Another Republican who has sowed false doubt about the 2020 election is a step closer to a governor's mansion and the power to certify results of the 2024 presidential race.
Dan Cox, a state delegate in Maryland, won his state’s GOP primary Tuesday, NBC News projects, beating Kelly Schulz, a former state secretary of commerce backed by the state party's establishment.
Cox — who was at the rally that preceded the deadly insurrection at the Capitol on Jan. 6, 2021 and scored former President Donald Trump's endorsement — likely owes his win at least in part to national Democrats who aired TV ads reinforcing his right-wing views. While the strategy could pay longer-term dividends in a state where voters lean more toward the center and left, efforts to elevate a presumably weaker opponent risk backfiring in the general election.
The Democratic Governors Association spent more than $1 million on largely Cox-centric messaging. Cox himself spent a fraction of that: $21,000 through Monday, according to the media-tracking firm AdImpact.
Cox will face the winner of Tuesday’s Democratic primary, a contest that centered on three leading candidates: former U.S. Labor Secretary Tom Perez, state Comptroller Peter Franchot, and author Wes Moore. That contest was too early to call, according to NBC News.
Maryland isn’t ordinarily a battleground in election years, but outgoing Gov. Larry Hogan’s two terms — a rarity for Republicans in the state — set the stage for a competitive year. The outgoing governor’s staunch opposition to Trump and endorsement of Schulz, who served in his Cabinet, emboldened the former president to support Cox. In addition to attending and busing Trump supporters to the rally on Jan. 6, Cox also tweeted at the time that then-Vice President Mike Pence was a traitor for certifying Joe Biden’s victory.
"Cox worked with Trump trying to prove the last election was a fraud," a narrator says in a DGA ad that also played up Trump's endorsement and Cox's hardline positions on guns and abortion.
The Democratic strategy of meddling has become a staple of other races this year, with the party engineering outcomes it preferred in governor's races in Illinois and Pennsylvania. The Pennsylvania effort was particularly notable for efforts by Josh Shapiro, the state's attorney general and unopposed Democratic candidate for governor, to emphasize the conservative credentials of state Sen. Doug Mastriano, who eventually won a crowded GOP primary. Mastriano, like Cox, has been vocal about the 2020 election and was in Washington, D.C., on the day of the Jan. 6 riot. He also pushed for an alternate slate of Trump electors, operating under the idea that Biden's Electoral College win could be reversed in Trump's favor.

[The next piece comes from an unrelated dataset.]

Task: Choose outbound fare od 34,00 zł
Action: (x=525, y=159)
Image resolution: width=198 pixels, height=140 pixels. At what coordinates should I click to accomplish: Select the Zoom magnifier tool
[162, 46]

Republicans have expressed frustration with the tactics, and some Democrats have joined them in questioning whether there's hypocrisy afoot when party leaders seems to be boosting the same election deniers they rail against as threats to democracy.

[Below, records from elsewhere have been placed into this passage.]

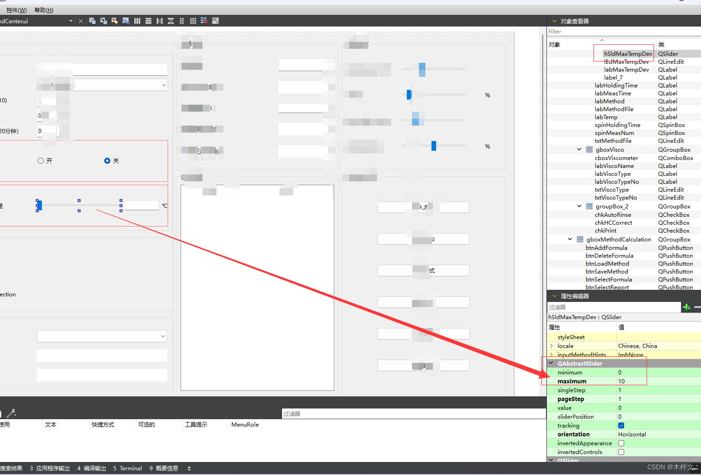Screen dimensions: 701x475
Task: Click the close form X button
Action: click(81, 21)
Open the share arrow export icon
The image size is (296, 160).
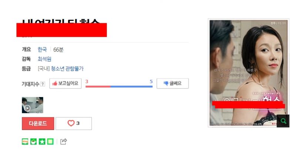tap(63, 141)
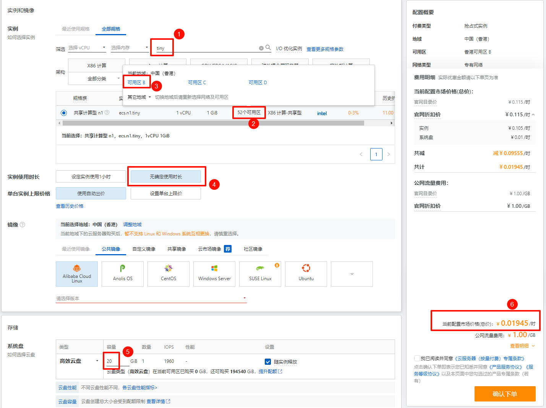Open the vCPU selection dropdown
The width and height of the screenshot is (546, 408).
[87, 48]
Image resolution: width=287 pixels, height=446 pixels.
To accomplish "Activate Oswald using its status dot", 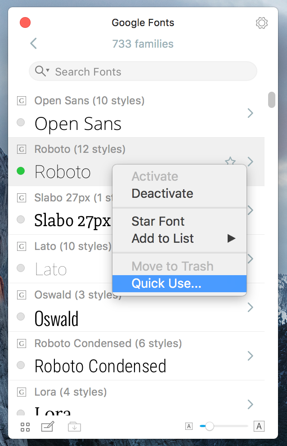I will (x=21, y=317).
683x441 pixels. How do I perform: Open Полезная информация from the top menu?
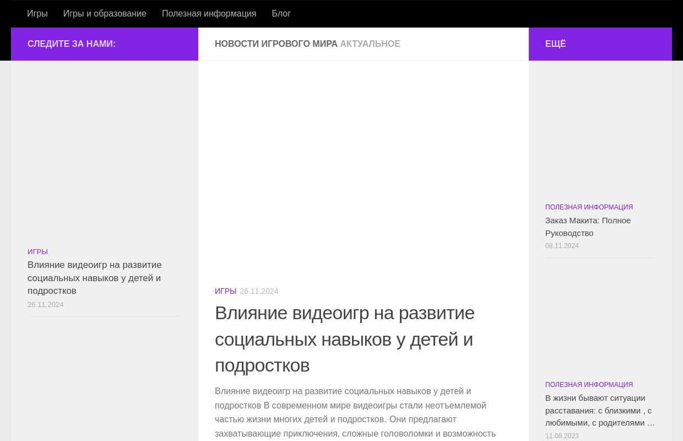pos(209,13)
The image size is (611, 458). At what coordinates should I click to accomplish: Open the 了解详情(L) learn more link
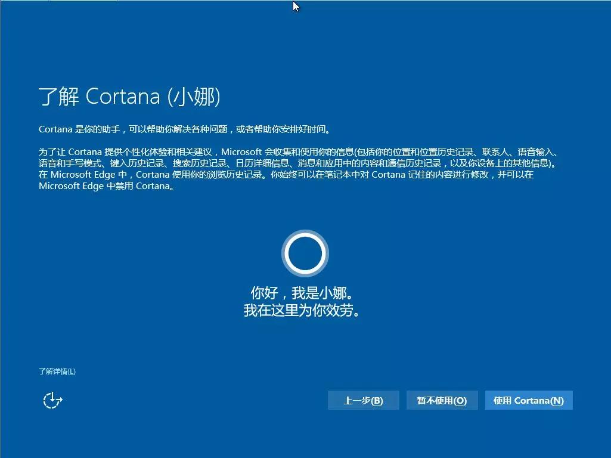[x=58, y=371]
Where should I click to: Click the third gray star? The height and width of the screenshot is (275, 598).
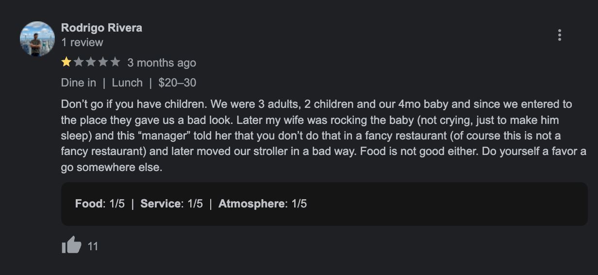[x=90, y=62]
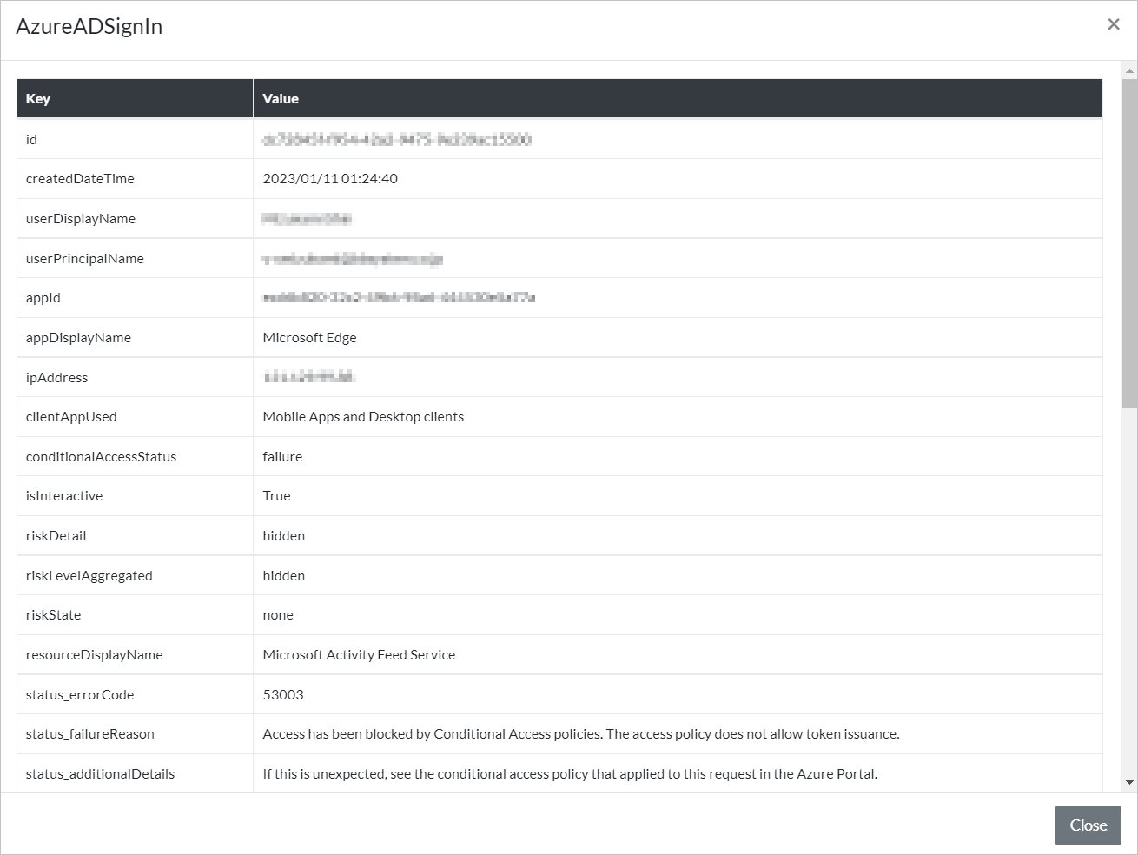The height and width of the screenshot is (855, 1138).
Task: Click the status_additionalDetails value text
Action: (x=569, y=774)
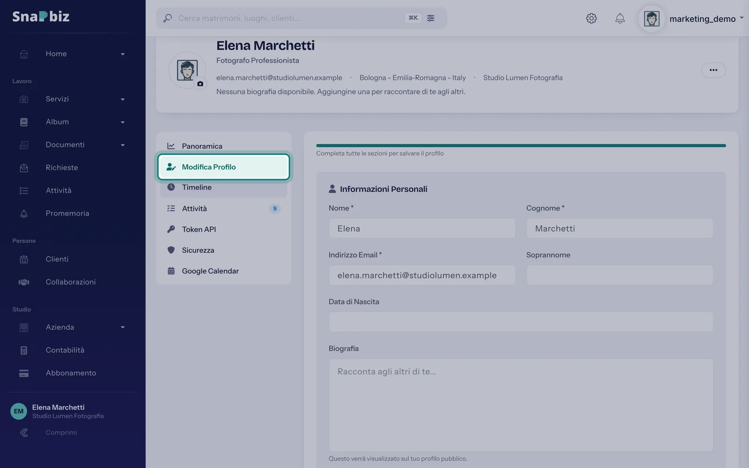Open the settings gear icon
Image resolution: width=749 pixels, height=468 pixels.
click(x=591, y=18)

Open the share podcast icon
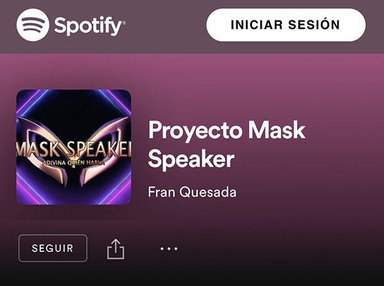[x=116, y=249]
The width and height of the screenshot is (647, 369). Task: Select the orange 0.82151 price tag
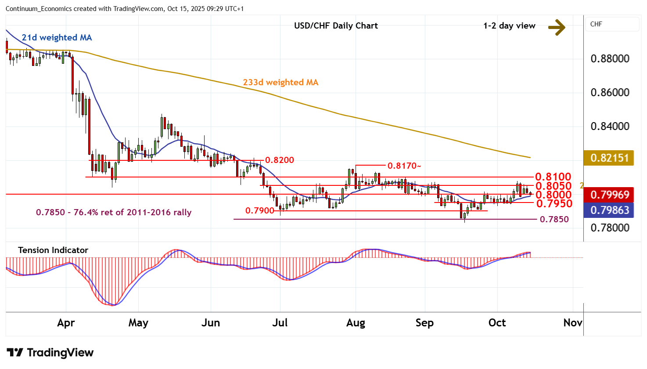tap(609, 158)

“They think Maryland Republican voters are idiots and rubes who can be tricked,” Doug Mayer, a senior adviser to Schulz’s campaign, said of Democrats last week in an interview with NBC News.
DGA executive director Noam Lee branded Cox as a "conspiracy theorist with an extreme track record" in a statement that also read as an attempt to justify the group's heavy involvement in the primary.

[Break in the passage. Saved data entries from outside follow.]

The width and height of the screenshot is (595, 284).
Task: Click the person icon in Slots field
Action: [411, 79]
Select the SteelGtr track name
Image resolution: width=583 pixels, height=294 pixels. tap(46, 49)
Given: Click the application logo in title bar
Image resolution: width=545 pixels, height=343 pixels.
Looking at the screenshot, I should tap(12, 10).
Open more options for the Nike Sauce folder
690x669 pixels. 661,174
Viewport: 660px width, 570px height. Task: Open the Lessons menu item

"We can’t let Dan Cox turn Maryland into MAGAland, which is why the DGA has been holding him accountable for weeks and will continue to ensure we defeat him and his dangerous agenda in November," Lee said in the statement.
Meanwhile, Maryland's Democratic primary for governor — too early to call late Tuesday, according to NBC News — turned into a three-way battle. Perez and Franchot, the state comptroller since 2007 and a longtime state legislator before that, offered themselves as steady hands of the party establishment.
Moore leaned on his nonprofit experience, his background in books and on television. He has hosted programs on Oprah Winfrey's cable network, and the omnipresent former talk show host endorsed his candidacy.
"This moment that we're in demands a different type of leader," Winfrey said in an ad she narrated for Moore's campaign. "For governor in Maryland, you have one in my friend, Wes Moore."
Through Monday, Perez and an outside group backing him had spent the most in the Democratic primary, followed closely by Moore.
Also in the race were former U.S. Secretary of Education John King and former state Attorney General Doug Gansler.